The records manager or records custodian should explain the procedures followed in developing the records retention program and produce copies of the appropriate documentation if requested. The description and the listing of all records destroyed is essential to prove that records have historically been destroyed in the ordinary course of business and that the records in question were treated like all others destroyed under the program. The records manager or records custodian must be familiar with all aspects of the records retention program development and operation.

Summary

Many organizations develop a records retention program to free up valuable space, reduce personnel time and cost, and to speed retrieval and handling of information. In recent years, the concerns related to litigation and government investigation have influenced the development of new programs and enhancement of others.

The records retention program must meet the legal records retention requirements in order to prevent serious hardship to the organization through criminal penalties and fines, loss of rights and money, and adverse inferences at trial. As a practical matter, the records manager in many organizations will often be responsible for researching legal retention requirements related to the records retention program; legal counsel will then review and approve the research.

Many of these retention requirements are extremely difficult to locate and analyze. In order to safeguard an organization, however, the entire records retention program and the specific retention requirements should be developed in a systematic manner. In the event that some legal requirements were inadvertently omitted from the records retention program, the organization can then show that it made a serious, good faith attempt to comply.


1 See Procedural Standards for Developing and Operating a Records Retention and Disposition Program, Records Retention Subcommittee, Standards Committee, Association of Records Managers and Administrators, 1985. This report provides guidelines for records managers on how to develop a records retention program.

2″Discovery” is the legal process by which one party to a legal proceeding obtains information relevant to the case which is in the possession of the other party, generally through court order. In the area of records, the court will generally issue a “Subpoena Duces Tecum” (“Order to Appear and Produce Documents”). The records manager may be given responsibility to respond to the subpoena under direction of the company’s legal counsel.

3 See Records Retention Scheduling, Technical Report No. 1, Association of Records Managers and Administrators, 1980; Wilmer O. Meadke, Mary F. Robek, and Gerald F. Brown, Information and Records Management, Glencoe Press, Beverly Hills, CA, 1974; Dr. Betty R. Ricks and Dr. Kay F. Gow, Information Resource Management, South-Western Publishing Co., Cincinnati, OH, 1984.

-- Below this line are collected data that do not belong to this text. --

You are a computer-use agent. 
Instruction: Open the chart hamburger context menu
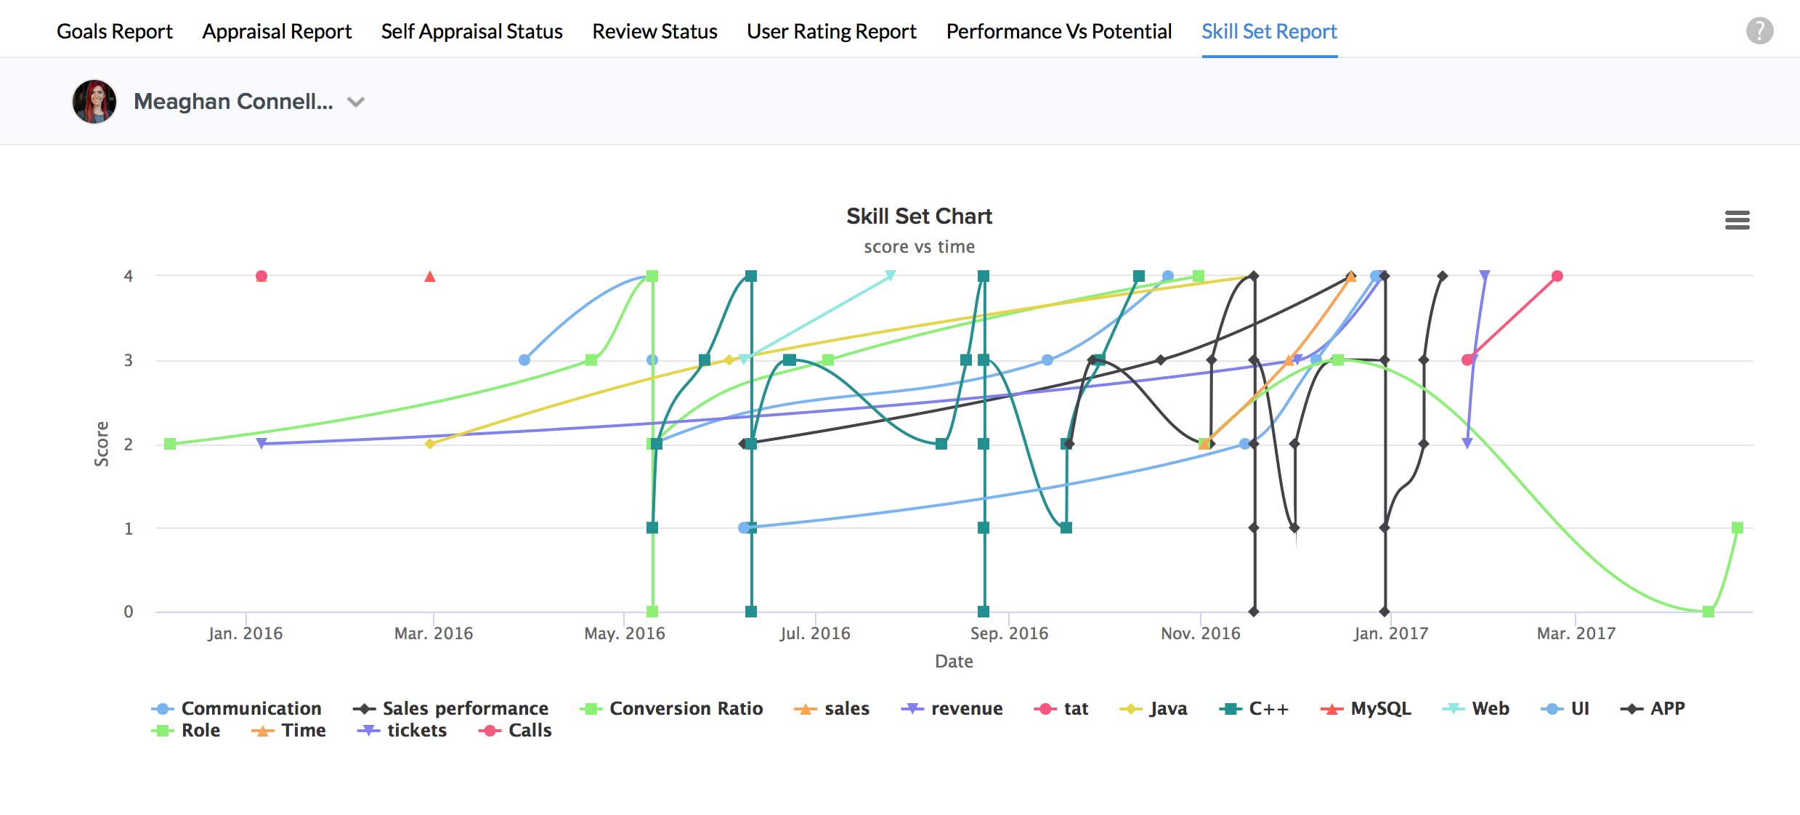1737,220
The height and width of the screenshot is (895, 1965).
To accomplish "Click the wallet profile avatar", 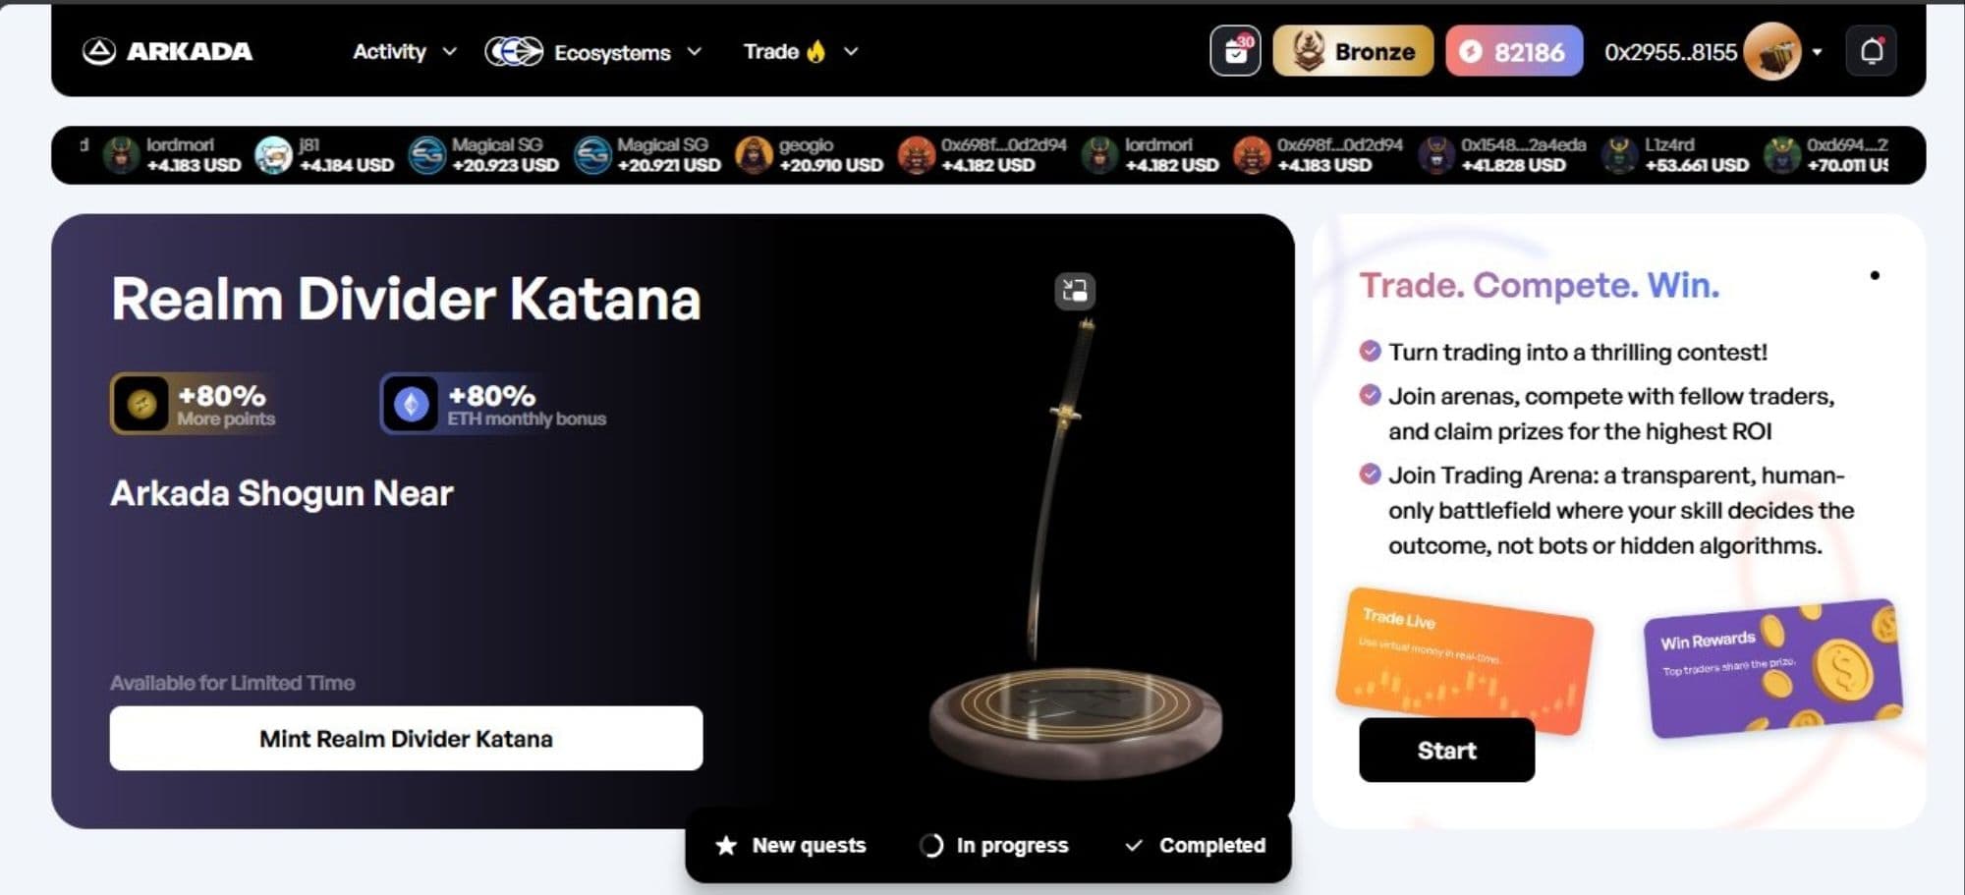I will [x=1772, y=51].
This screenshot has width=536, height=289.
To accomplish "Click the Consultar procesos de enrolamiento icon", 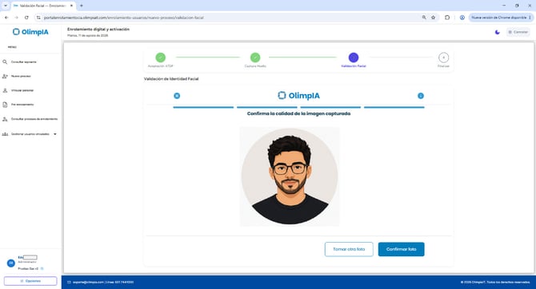I will click(5, 119).
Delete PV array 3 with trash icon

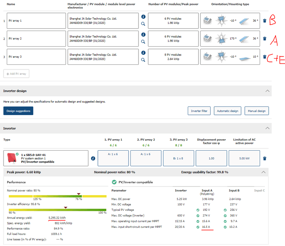click(x=264, y=57)
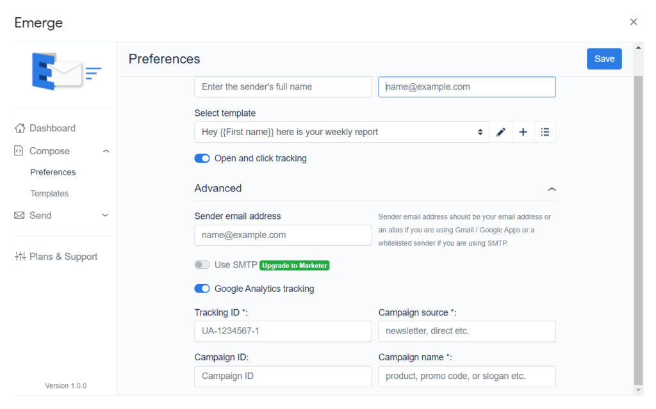Open the template list icon

545,132
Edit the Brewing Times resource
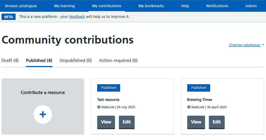Viewport: 266px width, 140px height. tap(217, 122)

4 The “Uniform Photographic Copies of Business and Public Records as Evidence Act (UPA)” or substantially equivalent statutes have been enacted by the federal government (28 USC 1732) and most states. See 13 Uniform Law 453.

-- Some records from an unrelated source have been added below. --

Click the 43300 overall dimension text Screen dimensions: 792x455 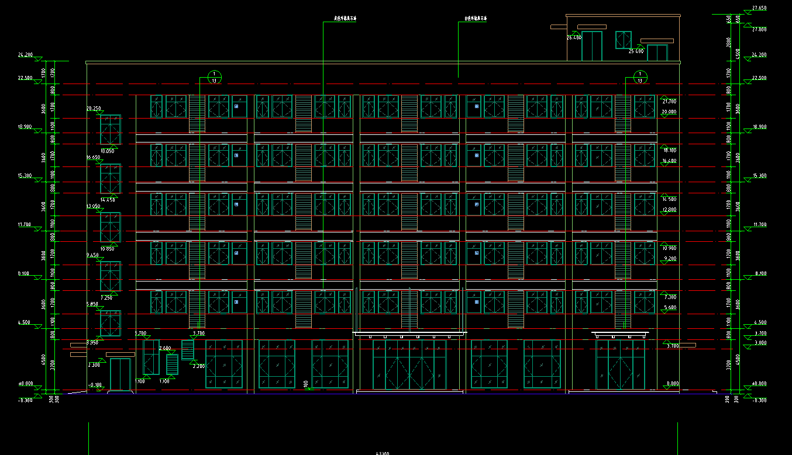pyautogui.click(x=382, y=453)
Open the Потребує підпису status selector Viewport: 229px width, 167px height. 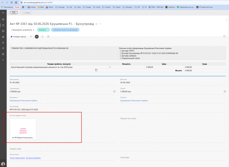[18, 37]
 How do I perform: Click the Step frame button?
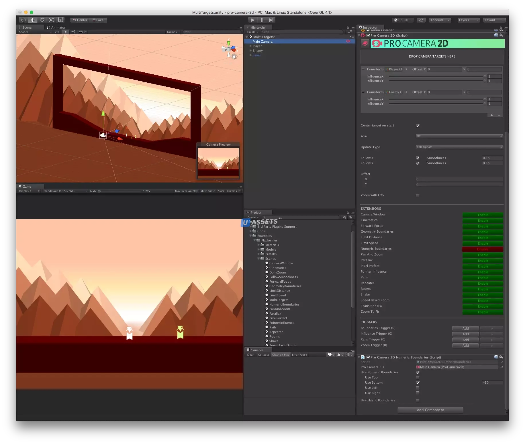271,20
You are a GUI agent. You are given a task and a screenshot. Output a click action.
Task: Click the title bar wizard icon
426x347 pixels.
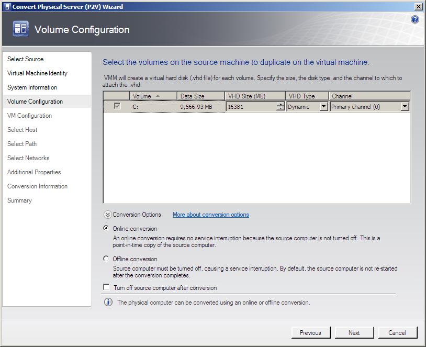click(7, 7)
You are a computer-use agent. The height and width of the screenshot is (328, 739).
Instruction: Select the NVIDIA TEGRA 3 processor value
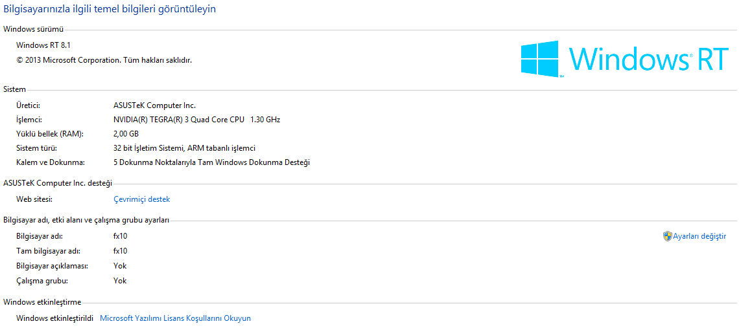[196, 120]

5 See 16 CFR 435.1(a)(4), Mail Order Merchandise.

6 See Al Coco, Finding the Law: A Workbook on Legal Research for Laypersons, S/N 024-011-00148-4, 1982 available from the Superintendent of Documents, U.S. Government Printing Office, Washington, D.C. 20402; see also J. Myron Jacobstein and Roy M. Mersky, Fundamentals of Legal Research, The Foundation Press, Inc., 1977, Mineola, N.Y.

7 See John M. Fedders and Lauryn H. Guttenplan, “Document Retention and Destruction: Practical, Legal and Ethical Considerations”, The Notre Dame Lawyer, Volume 56, Number 1, October 1980.

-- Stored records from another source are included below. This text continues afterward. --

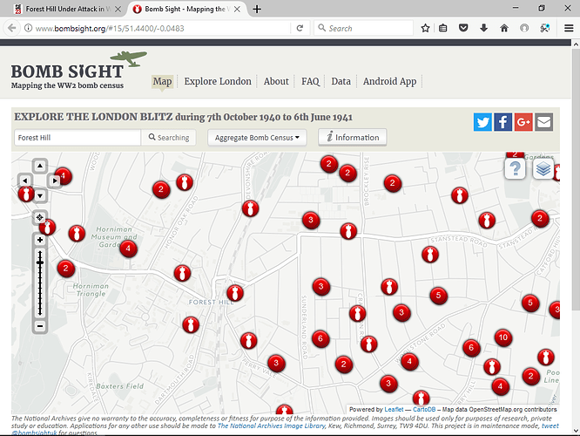Pan the map upward with arrow
Viewport: 580px width, 436px height.
[40, 166]
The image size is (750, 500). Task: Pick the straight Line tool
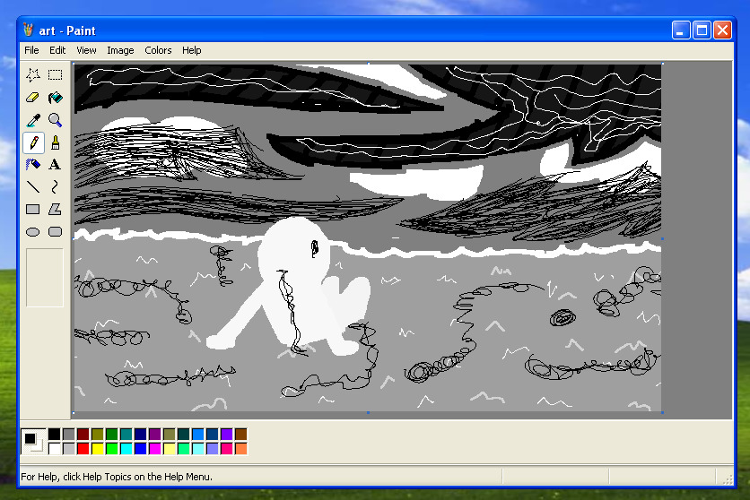[33, 187]
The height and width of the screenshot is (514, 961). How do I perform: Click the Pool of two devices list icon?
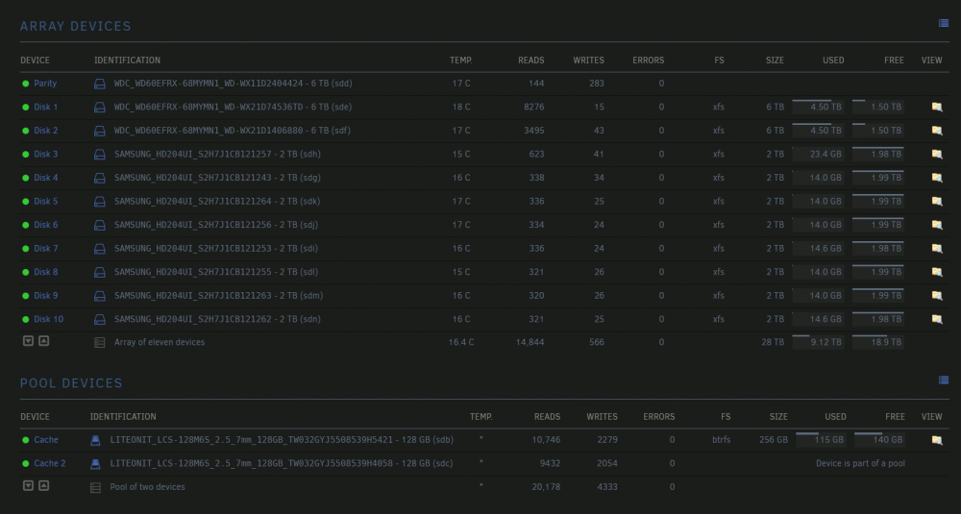95,488
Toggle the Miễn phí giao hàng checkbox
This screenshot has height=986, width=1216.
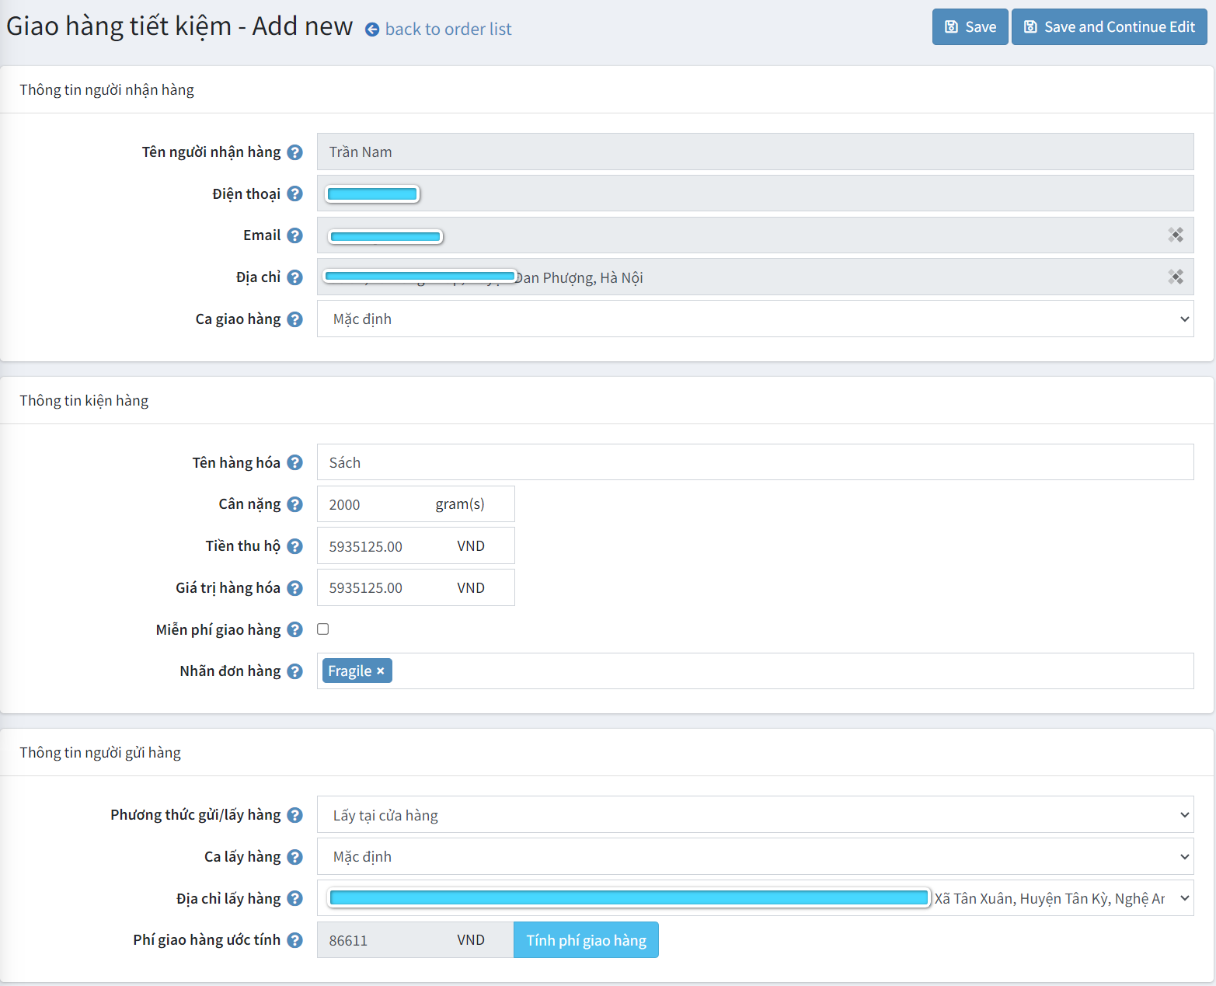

8 For federal obstruction of justice statutes see 18 USC 1503 (Influencing or Injuring Officer, Juror, or Witness Generally); 18 USC 1505 (Obstruction of Proceeding Before Department, Agencies, and Committees); 18 USC 1510 (Obstruction of Criminal Investigations).

9 See Fedders, supra note 9, pp. 28-30.

10 See Corpus Juris Secundum, The American Law Book Company, Brooklyn, NY, 1983; 31A C.J.S. Evidence 153, pp. 388-390 for full description and citations to numerous state and federal cases addressing the issue of adverse inferences at trial for destruction of records.